▶ _Supplied text_
----

Research summary: Current density in a model of a human body with a conductive implant exposed to ELF electric and magnetic fields

Valič B1, 2, Gajšek P1, Miklavčič D2

1Institute of Non-Ionizing Radiation, Ljubljana, Slovenia

2Faculty of Electrical Engineering, University of Ljubljana, Ljubljana, Slovenia


Summary of research published in Bioelectromagnetics Vol. 30, No. 7, pp 591-599.

In modern medicine, many different prosthetic, therapeutic, diagnostic, or experimental implants are used. With the increasing number of implants, whether active or passive, an important question is raised: do current guidelines protect persons with the implants from the EMF adequately? Can the implant alter the electric and magnetic field distribution inside the human body in such a way that the basic restrictions are exceeded in spite of the fact that reference levels are not? The question of the protection of implanted persons is even more important in the working environment, where the employer is responsible for health and safety at work and must prove that the risks due to the EMF is minimal.

In recent years this question was addressed in a number of reports. But most of the papers deal either with RF fields, the exposure during MR imaging, or with the immunity of the active implants. We were unable to find any publication dealing with the effects of the implant on the current density distribution in the ELF (extreme low frequency) electric and magnetic field exposure situation.

----

▶ _Provided data_
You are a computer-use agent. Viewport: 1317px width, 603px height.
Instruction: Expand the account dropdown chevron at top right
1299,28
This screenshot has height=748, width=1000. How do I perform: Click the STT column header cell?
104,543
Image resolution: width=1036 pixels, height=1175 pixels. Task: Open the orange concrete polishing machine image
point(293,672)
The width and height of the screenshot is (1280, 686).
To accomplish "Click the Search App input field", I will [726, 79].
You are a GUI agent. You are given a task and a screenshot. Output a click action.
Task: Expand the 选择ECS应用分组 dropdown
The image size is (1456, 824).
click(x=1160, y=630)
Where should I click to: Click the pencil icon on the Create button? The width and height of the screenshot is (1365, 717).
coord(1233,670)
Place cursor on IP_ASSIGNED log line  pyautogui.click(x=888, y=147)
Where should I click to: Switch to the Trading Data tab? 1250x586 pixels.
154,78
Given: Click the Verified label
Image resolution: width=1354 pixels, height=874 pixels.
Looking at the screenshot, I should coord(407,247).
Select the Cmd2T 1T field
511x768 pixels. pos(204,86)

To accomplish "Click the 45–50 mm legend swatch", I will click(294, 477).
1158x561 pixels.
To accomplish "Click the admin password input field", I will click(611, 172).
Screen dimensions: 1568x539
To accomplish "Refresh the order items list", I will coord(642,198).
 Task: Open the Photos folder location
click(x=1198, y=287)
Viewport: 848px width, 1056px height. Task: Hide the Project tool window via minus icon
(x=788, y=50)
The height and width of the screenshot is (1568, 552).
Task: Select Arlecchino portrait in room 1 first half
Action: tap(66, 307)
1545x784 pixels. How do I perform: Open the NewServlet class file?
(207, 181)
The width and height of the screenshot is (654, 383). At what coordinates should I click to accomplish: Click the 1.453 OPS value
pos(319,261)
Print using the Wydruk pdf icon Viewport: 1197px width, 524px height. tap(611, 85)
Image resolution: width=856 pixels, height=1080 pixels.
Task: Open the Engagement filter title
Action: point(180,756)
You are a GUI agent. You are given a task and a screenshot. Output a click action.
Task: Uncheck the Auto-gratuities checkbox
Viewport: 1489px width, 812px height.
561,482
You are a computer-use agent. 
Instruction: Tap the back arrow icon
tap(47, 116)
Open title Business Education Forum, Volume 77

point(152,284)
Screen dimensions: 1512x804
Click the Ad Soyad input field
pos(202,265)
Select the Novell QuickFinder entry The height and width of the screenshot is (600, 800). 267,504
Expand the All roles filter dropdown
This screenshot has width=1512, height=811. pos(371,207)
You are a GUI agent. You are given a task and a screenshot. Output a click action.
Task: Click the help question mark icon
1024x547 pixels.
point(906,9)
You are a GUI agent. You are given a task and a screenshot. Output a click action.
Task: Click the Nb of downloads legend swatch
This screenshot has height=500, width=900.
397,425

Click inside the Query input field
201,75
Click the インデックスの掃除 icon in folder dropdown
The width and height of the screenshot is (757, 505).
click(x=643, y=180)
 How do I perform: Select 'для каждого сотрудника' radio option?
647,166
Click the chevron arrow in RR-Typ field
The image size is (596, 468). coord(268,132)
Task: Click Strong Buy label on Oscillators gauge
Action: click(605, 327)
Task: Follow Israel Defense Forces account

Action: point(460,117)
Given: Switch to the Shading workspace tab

----

▶ _What this exercise asks_
1. Please list the kinds of implants that the implant research summary names as used in modern medicine.
2. Extend the implant research summary with new text that starts after its last sentence.
The records are separate material and are not connected to the implant research summary.

▶ _Answers provided_
1. prosthetic, therapeutic, diagnostic, experimental

2.
In our study we used numerical modeling to calculate the current density distribution inside a human body with an intramedullary nail simultaneously exposed to ELF (50 Hz) electric and magnetic fields. We used an intramedullary nail in the femur because it is one of the longest implants used in humans.  Thus, it is expected to alter the current density distribution significantly. The exposure conditions were corresponding to the reference levels for general public. To evaluate the influence of the implant, the current density distribution in the model with the implant was compared with the current density distribution in the model without the implant.

The results show that for the worst case exposure situation (the electric field is in the inferior to superior direction and the magnetic field in posterior to anterior direction) the implant increases the current density up to 10 times: from 0.9 mAm2 in the model without the implant to 9.5 mAm2 in the model with the implant in the region where the implant is in contact with soft tissue. This increase is significant since, in spite of complying with ICNIRP reference levels for general public, the basic restrictions on current density for general public are exceeded nearly five times. The region, where significant increase in the current density is observed, is however limited: in less than 8 cubic centimeters, ICNIRP basic restrictions are exceeded twice (current density higher than 4 mAm2).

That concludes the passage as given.